On Tuesday members of the EU voted in favour of controversial online copyright reforms with a majority of 348 to 274. Reacting to the vote, the company behind the Firefox web browser added its voice to a chorus of other complaints from industry figures, arguing the EU had "squandered" the opportunity to modernise copyright rules.
Raegan MacDonald, Mozilla's head of EU public policy, said the decision was "nothing to celebrate", adding that the EU had handed the power back to large US owned record labels, film studios and big tech firms.
"People online everywhere will feel the impact of this disastrous vote and we fully expect copyright to return to the political stage," said MacDonald in a statement on Wednesday. "Until then we will do our best to minimise the negative impact of this law on Europeans' internet experience and the ability of European companies to compete in the digital marketplace."
The new copyright reforms include the controversial Article 13, which means sites such as YouTube that support user-generated content will now become legally liable for the copyrighted material it hosts.
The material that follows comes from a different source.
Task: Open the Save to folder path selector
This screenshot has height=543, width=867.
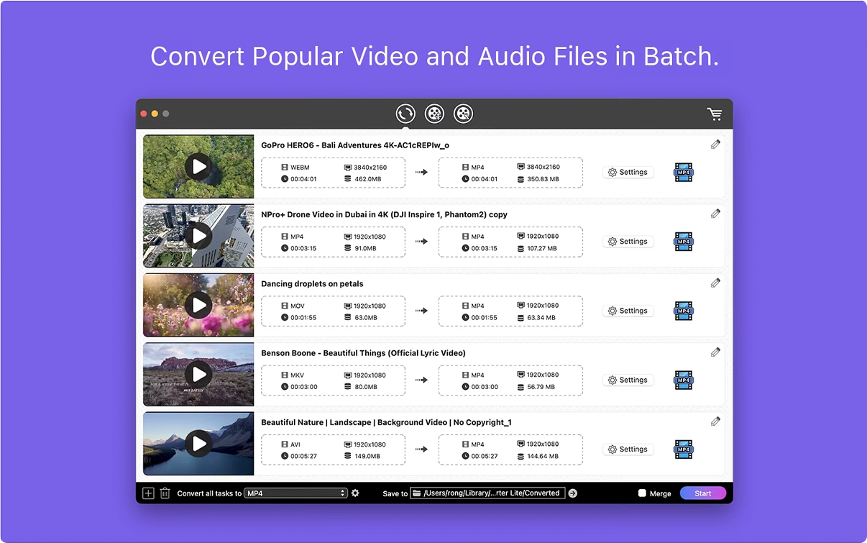Action: click(487, 493)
Other sites, such as social media giants like Facebook and Twitter, will also be affected as it will ban the process of creating 'memes' or a similar act of taking an image and editing it for humorous purposes.
Article 11 will also aim to target news aggregators that use AI-driven algorithms to highlight the most important news stories from other websites, such as the news feeds in Google and Facebook. The aim is to help news outlets to generate extra money for the content they produce by forcing aggregators to pay individual news sites every time one of their articles is listed.
Mozilla's comments join almost universal condemnation of the reforms. Industry advocacy group TechUK argued that the EU had failed to strike the right balance between protecting copyright and ensuring freedom of expression.
"We are particularly concerned about the impact the new Copyright Directive will have on competition within the digital sector given the high cost of meeting the requirements Directive now creates," said Giles Derrington, techUK's associate director of policy.
Similarly, the Open Rights Group said it was "a very bad day for free expression, for copyright and democracy".
"If copyright filters go ahead, large numbers of mistaken takedowns will impact what we do and say online," said executive director, Jim Killock. "The EU Parliament has made a serious error of judgement here. We will go on doing everything we can to stop this being the disaster it promises to be."